Note: im using macOS

1 Like

Hi, think I am doing the same course and have the same error too. I am using Windows.

Cheers

It looks like the BS4 library is trying to use a module collections.Callable and not finding it. As of Python 3.3, the Callable base class was moved to collections.abc.Callable, which is maybe why it can’t find it. There has been some built-in support for handling this, but it looks like support has ended as of Python 3.10.

I would check your current version of Python and BS4 (something like python --version and pip freeze from the terminal). Judging by the file paths in your error, it looks like python might be using the unzipped BS4 files and not using the module that you later installed via pip. I don’t know how up-to-date that zipped module is but you could try removing those unzipped files and reinstalling from the official publication on PyPi via pip if need be.

2 Likes

Welcome there,

I’ve edited your post for readability. When you enter a code block into a forum post, please precede it with a separate line of three backticks and follow it with a separate line of three backticks to make it easier to read.

You can also use the “preformatted text” tool in the editor (</>) to add backticks around text.

See this post to find the backtick on your keyboard.
Note: Backticks (`) are not single quotes (’).

Hi, you are right. After searching in the internet, i found the solution to be to amend the code in “bs4 > element.py”,

ie change all “collections.Callable” to " collections.abc.Callable".

it works for me thereafter.

cheers

3 Likes

Hi all, I encountered this exact problem today during my Python class. I performed the same change as kylee and now it works. Thank you!!

I encountered the same problem and I did exactly the same as kylee mentioned, it works.
Thank you so much, cheers.

Can u explain how u did, I don’t understand
I don’t know how to amend the file or even locate it, since I installed beautiful soup from command prompt

Can u explain how u did, I don’t understand
I don’t know how to amend the file or even locate it, since I installed beautiful soup from command prompt

1 Like

Hi emechetejohn4,

These are the steps…

  1. locate your “bs4” folder (you can search in your file explorer. )
  2. open the “bs4” folder and you can see the “element” file.
  3. open the “element” file in an editor, eg Atom.
  4. search and change all “collections.Callable” to " collections.abc.Callable". see attached for example.
  5. remember to save the “element” file after you have made the changes.
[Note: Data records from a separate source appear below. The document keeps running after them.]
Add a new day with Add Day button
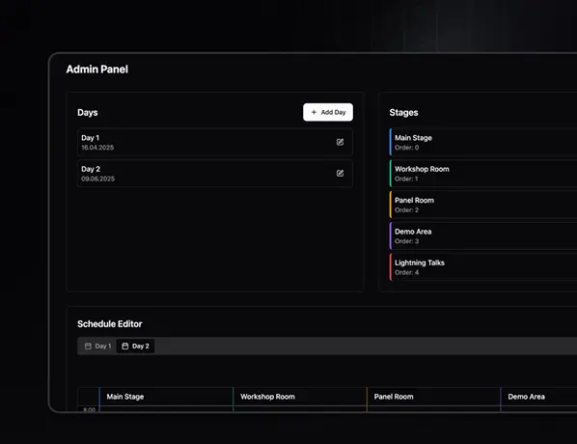577x444 pixels. [328, 112]
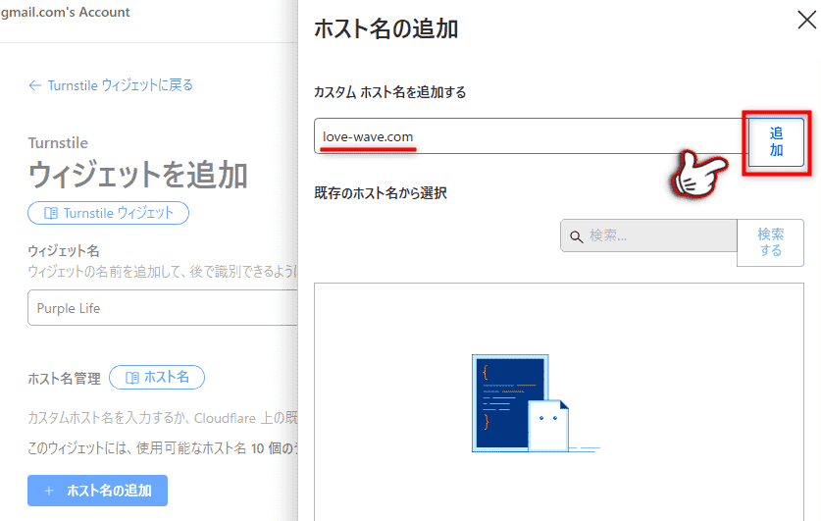Click the code file illustration in empty list
The height and width of the screenshot is (521, 821).
click(x=508, y=402)

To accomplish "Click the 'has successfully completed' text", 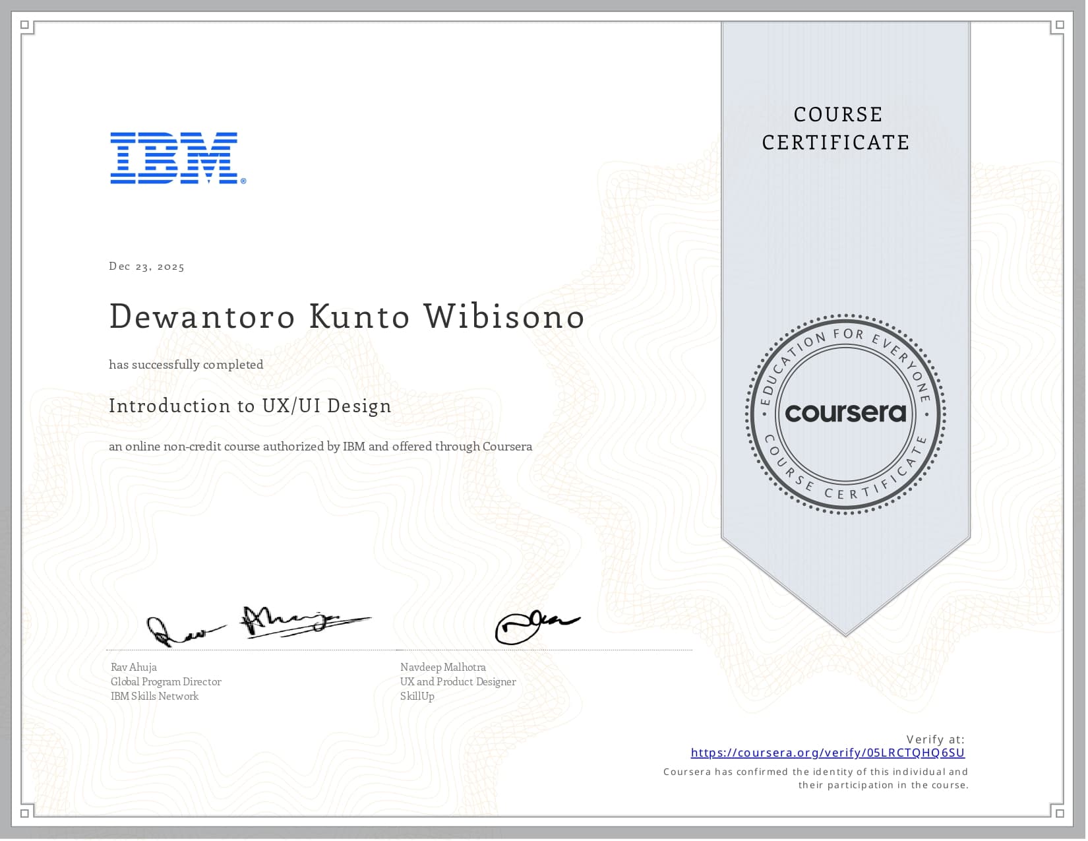I will pos(186,365).
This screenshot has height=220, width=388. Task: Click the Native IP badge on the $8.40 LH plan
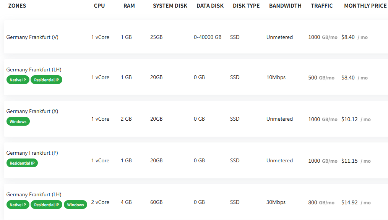click(18, 80)
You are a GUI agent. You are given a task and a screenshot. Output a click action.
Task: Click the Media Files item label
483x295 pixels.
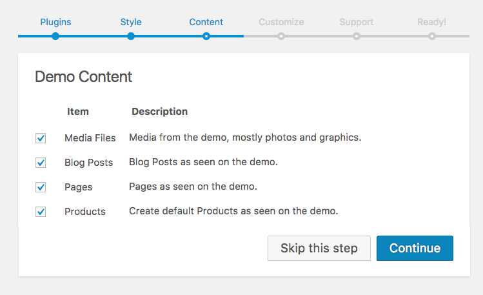[x=90, y=137]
Also remember to change all the element.py files if you have more than 1 copy of “bs4”

hope this helps.

collections

1 Like

I’m having the same problem. I am using Python 3.10.5. and BeautifulSoup doesn’t work.
I have changed all the collections.Callable to collections.abc.Callable and still get following error message.

Traceback (most recent call last):
File “C:\Joe\12_tags.py”, line 6, in
from bs4 import BeautifulSoup
File “C:\Joe\bs4_init_.py”, line 30, in
from .builder import builder_registry, ParserRejectedMarkup
File “C:\Joe\bs4\builder_init_.py”, line 314, in
from . import _html5lib
File “C:\Joe\bs4\builder_html5lib.py”, line 151, in
class Element(html5lib.treebuilders._base.Node):
AttributeError: module ‘html5lib.treebuilders’ has no attribute ‘_base’. Did you mean: ‘base’?
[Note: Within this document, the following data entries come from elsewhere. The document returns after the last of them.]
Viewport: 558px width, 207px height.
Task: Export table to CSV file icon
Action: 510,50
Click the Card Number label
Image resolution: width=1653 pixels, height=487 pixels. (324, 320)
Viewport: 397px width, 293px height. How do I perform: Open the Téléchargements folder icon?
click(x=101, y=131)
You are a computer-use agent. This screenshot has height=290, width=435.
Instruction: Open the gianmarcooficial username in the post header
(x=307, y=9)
Any help will be greatly appreciated!

Thank you very much Kylee. I had the same problem and I solved it thanks to you…

This works for me

# Do the imports
from urllib import request, parse, error
from bs4 import BeautifulSoup as bs 
import ssl 

# SSL
ctx = ssl.create_default_context()
ctx.check_hostname = False 
ctx.verify_mode = ssl.CERT_NONE

# Ask for user input
url = input('Enter url\n>> ')

# Check if http:// is in url if not add
if 'http://' not in url:
    url = 'http://'+url

# Get the url
html = request.urlopen(url, context=ctx).read()
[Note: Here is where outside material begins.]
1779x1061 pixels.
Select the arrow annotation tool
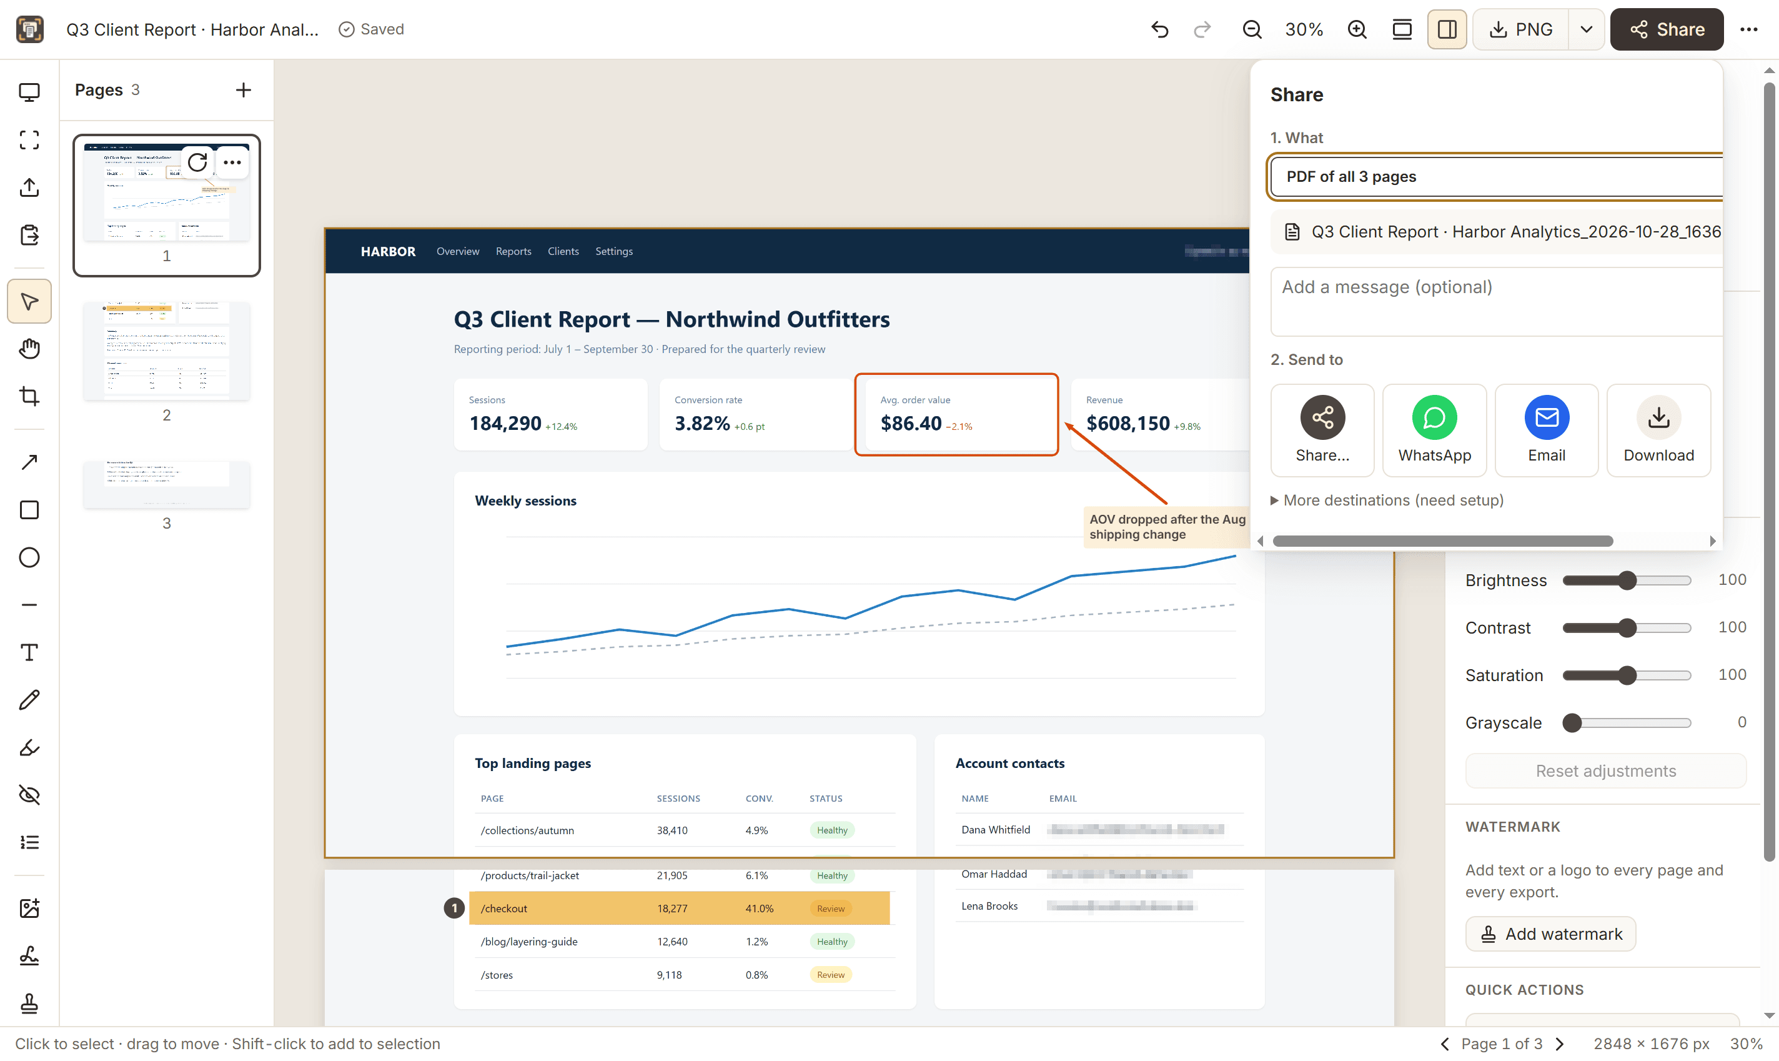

# Parse with BeautifulSoup
soup = bs(html, 'html.parser')

# Get anchor tags
tags = soup('a')

# Loop through and print
for tag in tags:
    print(tag.get('href', None))

It won’t allow me to post output because of the links

Thanks a lot, it works for me

This topic was automatically closed 182 days after the last reply. New replies are no longer allowed.